Птиц замолк и ехидно на нас воззрился, а переулок заполнила звенящая тишина. Чего-чего он сказал? Абсолютная уверенность в себе? Без Пламени? А не офигел ли он, этот их Граф?! Да и как Тсуна это докажет?! Я почувствовала, что мою ладонь сжимают так, словно я последний на весь Тихий океан спасательный круг, а сжимающий — один из тысячи потерпевших кораблекрушение посреди этого самого океана.
— Ну, вы вообще, — прошептала я, придя в себя. — И как это можно доказать?!
— Примечания к указанию! — прокрякал гусь. — Доказательством считается некое физическое действие, при котором явственно будет видно выполнение контракта. При этом также разъясняется, что обстоятельства, при которых данное событие может произойти, будут напрямую связаны с Екатериной Светловой — с другой стороной, причастной к договору.

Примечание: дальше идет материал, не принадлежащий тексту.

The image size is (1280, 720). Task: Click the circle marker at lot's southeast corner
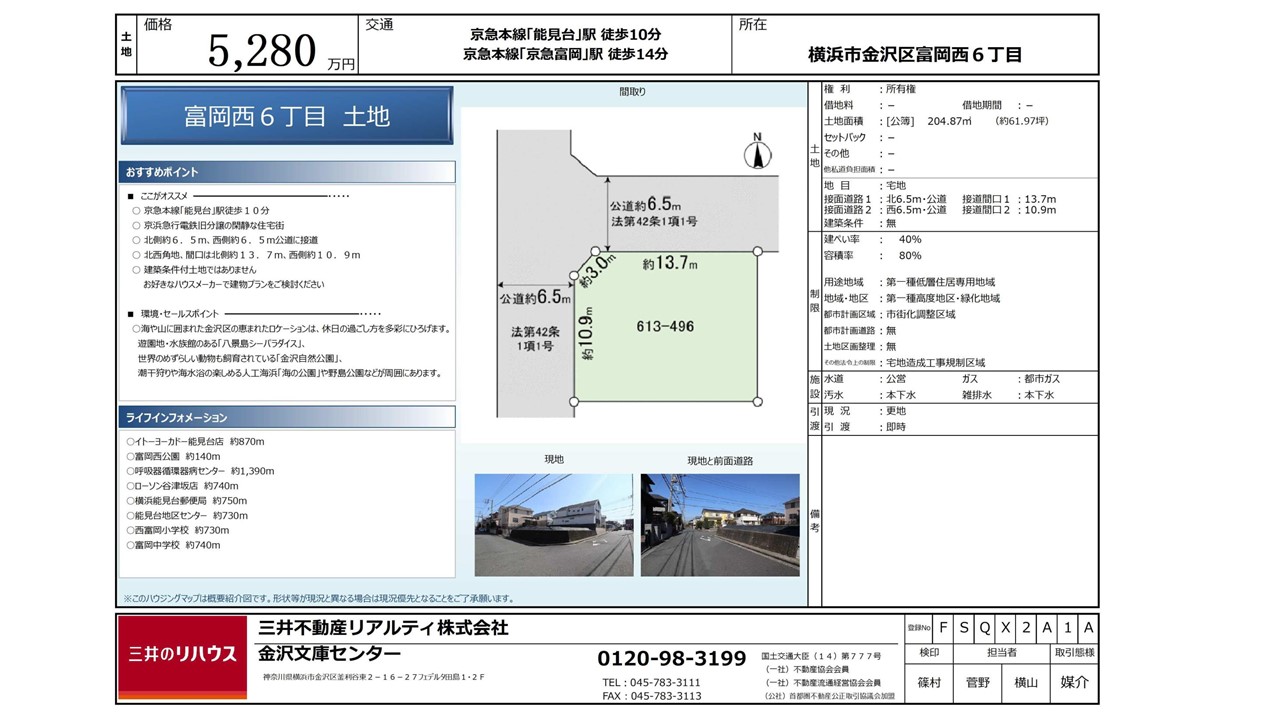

О как высказался — «причастной». Будто это прям преступление какое-то… Стоп. Это получается, что, фактически, Тсуна должен ради меня свою решимость показать, что ли? Или мне? Офигеть не встать… Кажись, промывание мозгов мафиозному боссу теперь станет моей ежевечерней задачей. Вот так, мы думали, это они мне в чем-то помочь должны, а на деле всё наоборот, и это я должна помочь боссу мафии стать уверенным в себе. А Гоку мне курить отучить придется, что ли? Чтоб легкие себе не портил… Блинский блин, что творится в голове этого их Графа?!
— Еще что-нибудь добавите? — нахмурилась я.
— Нет, разве что без тебя Савада не сможет выполнить задание, — заявил гусик, сворачивая пергамент и протягивая его Тсунаёши. Босс мафии сглотнул и сцапал бумаженцию левой рукой, правой всё еще пытаясь превратить мою ладонь в лепешку. Жуть, теперь мне точно придется постоянно вещать о том, о чем я только что вещала. Нет, я, конечно, сказала Саваде правду, но постоянно долдонить одно и то же — это не по мне. А выбора-то нет…
— И еще кое-что, — усмехнулся Первый клювоносец. Нет, ну как у них получается усмехаться с клювами?! — Ты не сможешь повлиять на его мнение словами. Не такой он человек. Здесь всё решат поступки и отношение друг к другу — не больше и не меньше.
— Вы офигели? — опешила я. — Да как же так?!
— А ты в нем сомневаешься? — прокрякала пакость справа. Я опешила и почувствовала, что лапка Савады сжалась еще сильнее, хотя выражение его лица ни на йоту не изменилось — всё тот же вселенский афиг и безмерная печаль.
— Он сможет, — уверенно ответила я и усмехнулась. — А я ему помогу. И если вам больше нечего сказать, хорош язвить.